--- Requirement 1 ---
From the proof on constructible numbers, list every ruler-and-compass operation it names as producing new coordinates.
--- Requirement 2 ---
Pick up the proof on constructible numbers at the point where it stops, and carry the argument through to its conclusion.

[proofplan]
We formalize the classical argument that every constructible real number is algebraic over $\mathbb{Q}$ with degree a power of $2$. The proof proceeds in three stages: (1) model each ruler-and-compass step as a field extension of degree $1$ or $2$; (2) apply the tower law to show the cumulative extension has degree $2^s$; (3) use the multiplicativity of degrees to conclude that $[\mathbb{Q}(\alpha):\mathbb{Q}]$ divides $2^s$, hence is itself a power of $2$.
[/proofplan]
[step:Setting up the tower of extensions]
A point in the plane is constructible if it can be obtained from the two initial points $0$ and $1$ by a finite sequence of ruler-and-compass operations. Each such operation—intersecting two lines, a line and a circle, or two circles—produces coordinates that satisfy at most a quadratic equation over the field generated by the previously constructed coordinates.
Set $K_0 = \mathbb{Q}$. At the $i$-th step we adjoin the new coordinates obtained from that operation, producing a field $K_i$. The new coordinates satisfy either a linear or quadratic equation with coefficients in $K_{i-1}$, so
\begin{align*}
[K_i : K_{i-1}] \in \{1, 2\}.
\end{align*}
After $n$ steps we have a tower
\begin{align*}
\mathbb{Q} = K_0 \subseteq K_1 \subseteq K_2 \subseteq \cdots \subseteq K_n.
\end{align*}
[/step]
[guided]
The degree is $1$ when the new point already lies in $K_{i-1}$ (e.g., the intersection of two non-parallel lines with coefficients in $K_{i-1}$ yields coordinates in $K_{i-1}$ itself). The degree is $2$ when we must adjoin a square root—this occurs whenever a line or circle meets a circle, producing coordinates that satisfy an irreducible quadratic over $K_{i-1}$.
[/guided]
[step:Applying the tower law]
By the multiplicativity of field extension degrees,
\begin{align*}
[K_n : \mathbb{Q}] = [K_n : K_{n-1}] \cdot [K_{n-1} : K_{n-2}] \cdots [K_1 : K_0].
\end{align*}
Each factor is $1$ or $2$, so there exists an integer $s$ with $0 \leq s \leq n$ such that
\begin{align*}
[K_n : \mathbb{Q}] = 2^s.

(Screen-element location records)
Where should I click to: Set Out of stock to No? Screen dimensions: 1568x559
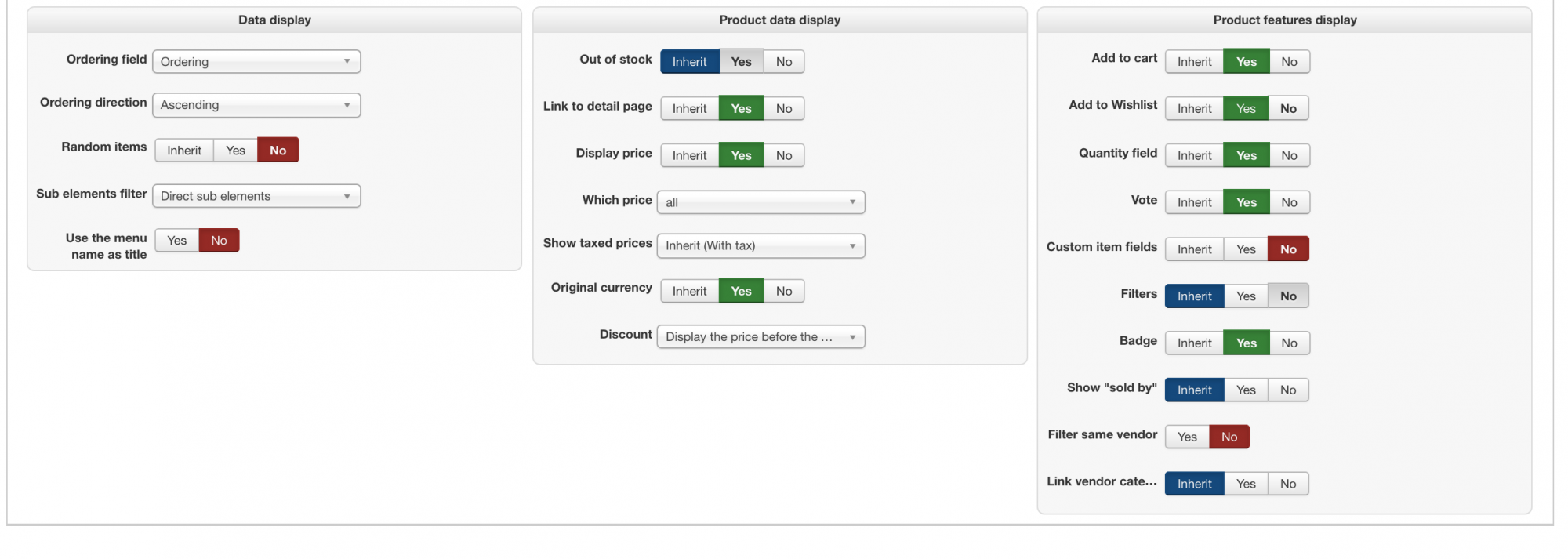pyautogui.click(x=784, y=62)
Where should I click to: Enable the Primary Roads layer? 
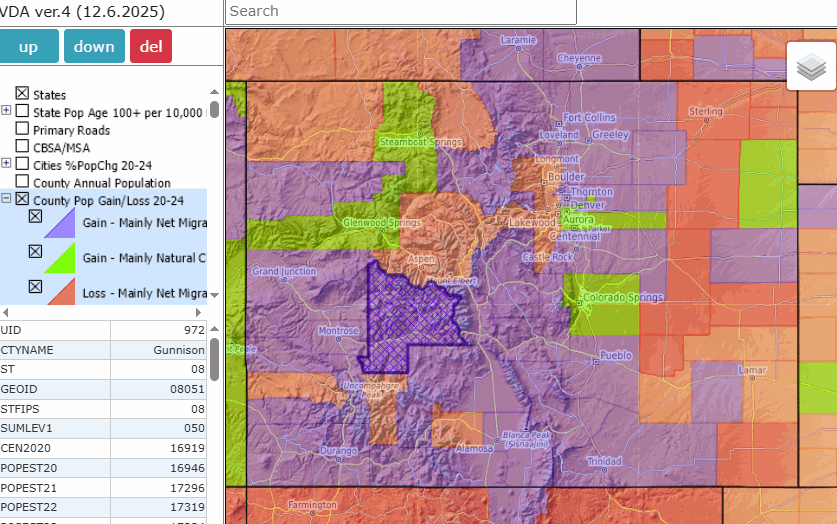[x=22, y=130]
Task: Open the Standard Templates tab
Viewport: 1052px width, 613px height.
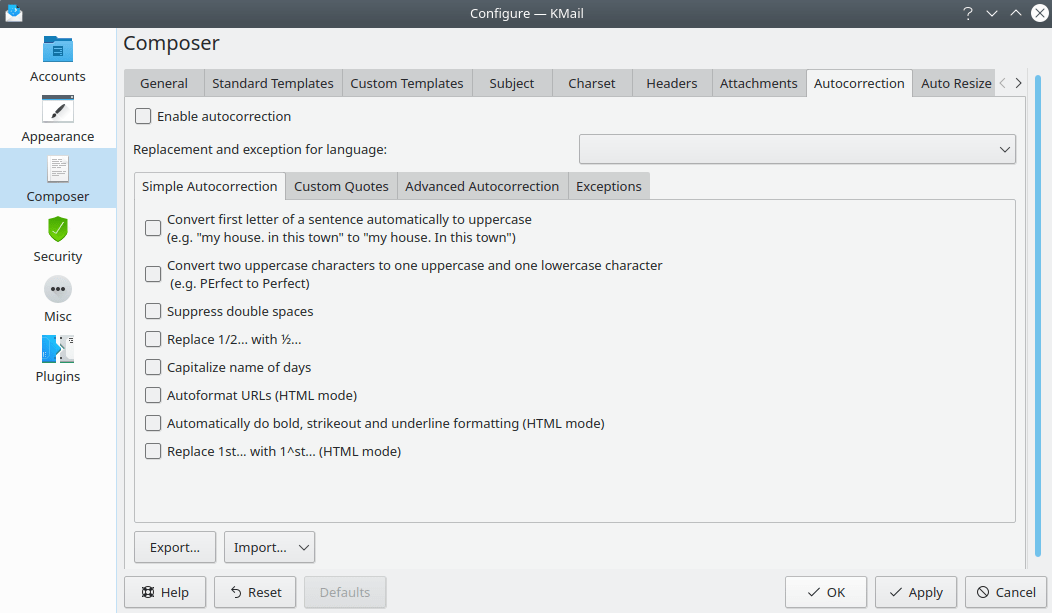Action: coord(272,83)
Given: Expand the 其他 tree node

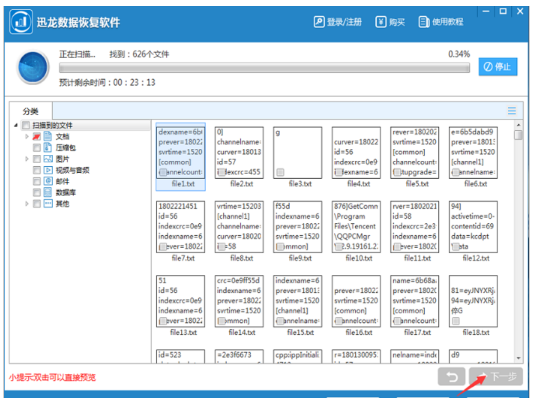Looking at the screenshot, I should pyautogui.click(x=27, y=204).
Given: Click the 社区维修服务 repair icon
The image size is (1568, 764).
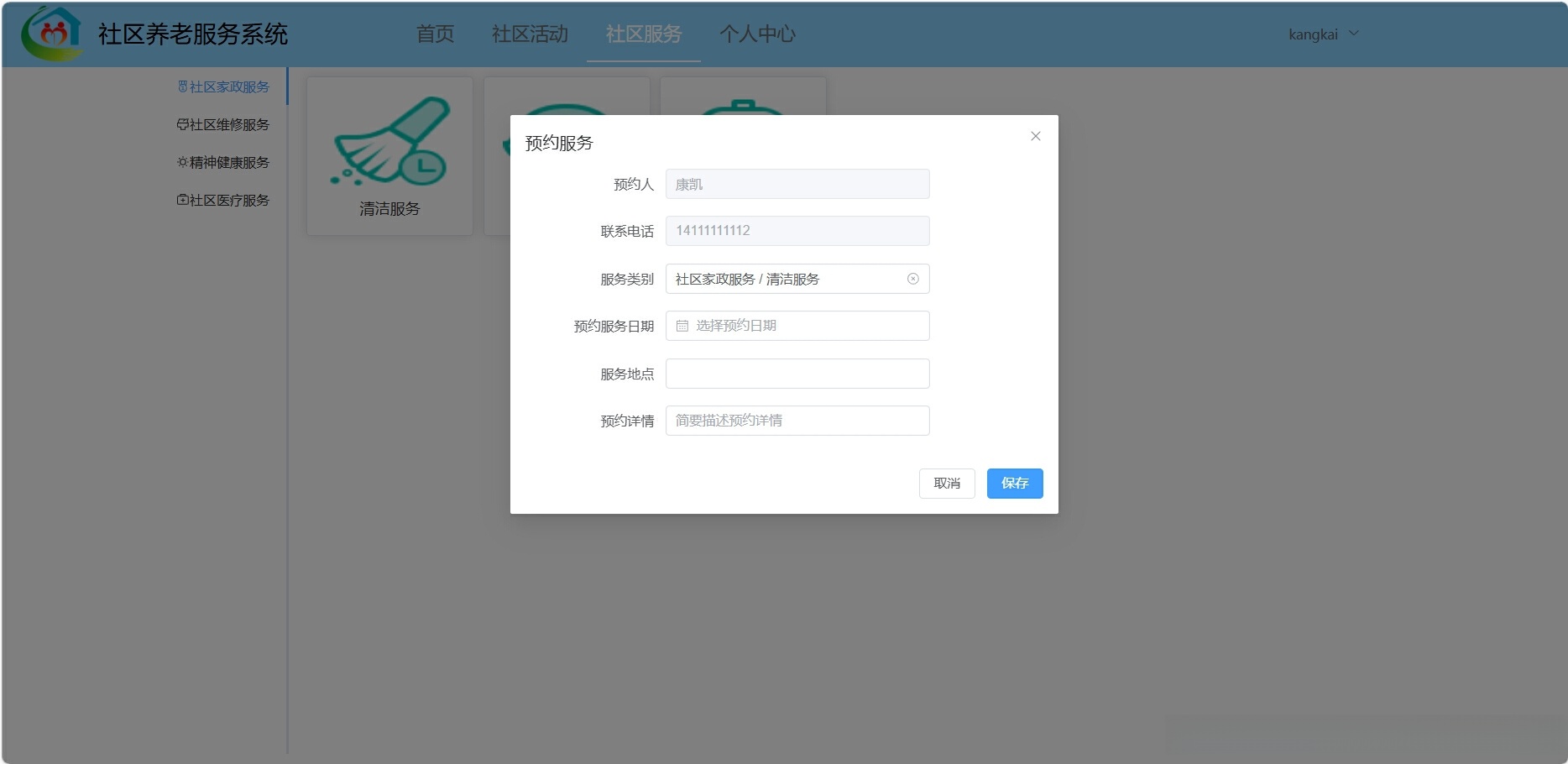Looking at the screenshot, I should 183,124.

--- Exercise result 1 ---
- Intersecting two lines
- Intersecting a line and a circle
- Intersecting two circles

--- Exercise result 2 ---
\end{align*}
[/step]
[step:Concluding the degree constraint on $\mathbb{Q}(\alpha)$]
Let $\alpha \in \mathbb{R}$ be constructible. Then $\alpha$ is a coordinate of some constructed point, so $\alpha \in K_n$ for some tower as above. In particular $\alpha$ is algebraic over $\mathbb{Q}$, since $[K_n:\mathbb{Q}] = 2^s$ is finite and every element of a finite extension is algebraic.
Now $\mathbb{Q}(\alpha) \subseteq K_n$, and the tower law gives
\begin{align*}
[K_n : \mathbb{Q}] = [K_n : \mathbb{Q}(\alpha)] \cdot [\mathbb{Q}(\alpha) : \mathbb{Q}].
\end{align*}
Therefore $[\mathbb{Q}(\alpha):\mathbb{Q}]$ divides $[K_n:\mathbb{Q}] = 2^s$. Since every divisor of $2^s$ is a power of $2$, we conclude
\begin{align*}
[\mathbb{Q}(\alpha) : \mathbb{Q}] = 2^k
\end{align*}
for some integer $0 \leq k \leq s$. $\blacksquare$
[/step]
[guided]
The final divisibility argument is the key point: we do not claim that $[\mathbb{Q}(\alpha):\mathbb{Q}] = 2^s$, only that it divides $2^s$. The minimal polynomial of $\alpha$ over $\mathbb{Q}$ has degree $2^k$ for some $k \leq s$, which is the sharpest conclusion the tower method yields. This is sufficient, for instance, to prove that $\sqrt[3]{2}$ is not constructible: its minimal polynomial $x^3 - 2$ has degree $3$, which is not a power of $2$.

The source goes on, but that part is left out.